Я отвечала, что мы должны явиться еще к начальнице, которая дала нам знать об этом через инспектрису. Ушинский пристально посмотрел на меня своими проницательными глазами и строго добавил:

– Надеюсь, вы не унизите себя на прощанье какою-нибудь неуместною выходкой?

Каждое слово Ушинского было для всех нас, его учениц, законом, нарушить который никто бы не решился. Но если бы он и не предупредил меня о том, что я должна держать себя с начальницей в границах предписанного почтения, я сама уже решила, что не пророню у нее ни звука.

Однако, несмотря на то, что я строго выдержала обет молчания и была нема как рыба, визит наш к ней окончился весьма печально. Как только мы были введены в приемный покой начальницы, мы подошли с матерью к столу, за которым она сидела. Чуть-чуть кивнув нам головой в знак официального приветствия, она тотчас начала говорить о том, как радо институтское начальство, что оно на месяца полтора раньше положенного срока избавляется от присутствия в институте моей особы. Все это она произносила, обращаясь к моей матери и, по своему обыкновению, медленно отчеканивая слова, желая точно молотом вбить их в ее голову, но та все выслушивала молча. Я уже начинала надеяться, что все сойдет благополучно, как вдруг Леонтьева, по-прежнему обращаясь только к моей матери, начала припоминать, как она выразилась, «грязную историю с братьями вашей дочери, в которой такую недостойную роль играл ваш брат, а ее дядюшка, с виду почтенный генерал, наделавший всем нам массу неприятностей».

Тут уже вспыльчивая по натуре матушка не стерпела и, прервав разглагольствования начальницы, запальчиво заговорила о том, что только институтское начальство могло сделать что-то грязное из простого свидания ее сыновей с их родною сестрою. Что касается ее брата, то она, начальница Леонтьева, должна быть ему еще бесконечно признательна за то, что он не довел эту историю до сведения государя. Матушка прибавила еще, что она решительно не понимает, «зачем ее превосходительству понадобилось вспомнить об этой во всех отношениях выясненной истории, в которой кругом виновато было институтское начальство, поверившее клеветническому доносу классной дамы. Вероятно, ее превосходительство, – смело добавила матушка, – вспоминает эту историю потому, что она, ее превосходительство, привыкла говорить только с подчиненными, не смеющими возражать ей, что же касается ее, Александры Степановны Цевловской, то она не подчиненная ей, а потому и не желает выслушивать клевет, признанных за таковые даже институтским начальством, а что это было именно так, как она говорит, видно уже из того, что инспектриса просила ее брата не доводить эту историю до государя».

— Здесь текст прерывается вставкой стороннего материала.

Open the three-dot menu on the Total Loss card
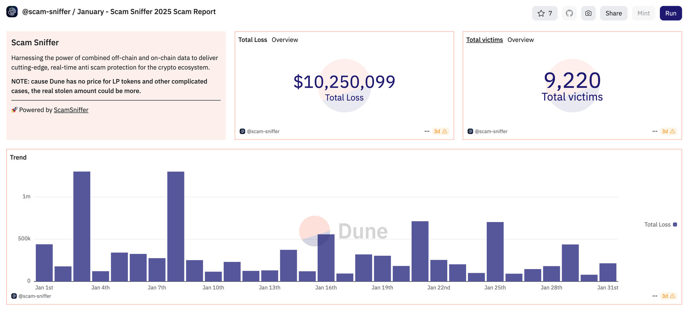This screenshot has height=311, width=687. click(x=427, y=131)
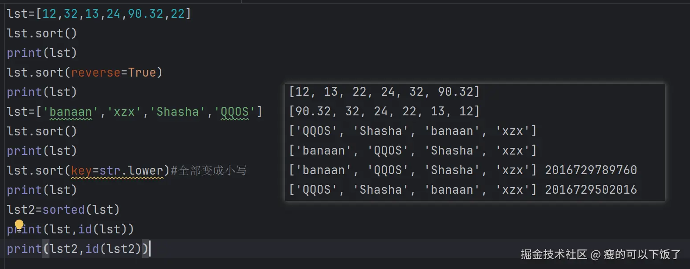The height and width of the screenshot is (269, 690).
Task: Click the id value 2016729502016 in output
Action: (591, 190)
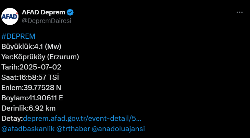Open the three-dot more options menu
The width and height of the screenshot is (250, 138).
pyautogui.click(x=239, y=12)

Такого потока горячей речи моей матери начальница не в силах была остановить. Величественно поднявшись с дивана, она протянутой рукой гневно указала моей матери на дверь. Но та повернулась к ней спиной только тогда, когда договорила последнее слово.

Мы спускались уже по лестнице, когда, вся запыхавшись, нас нагнала Оленкина (dame de compagnie – компаньонка (фр.) Леонтьевой). Она протягивала мне какую-то книгу и с ужасом лепетала: «Какие неслыханные дерзости вы осмелились наговорить начальнице! И все-таки ее превосходительство так ангельски добра, так бесконечно снисходительна, что приказала передать вам Евангелие. Она надеется, что эта священная книга…». Но я заметила, что моя мать еще не остыла, порывается что-то возражать, и, схватив книгу, потянула матушку за собой.

Мы быстро спустились вниз, тронулись в путь, и я навсегда оставила стены alma mater, чтобы вступить на новую, совсем неизвестную мне дорогу жизни, к которой я была совершенно не подготовлена институтским воспитанием.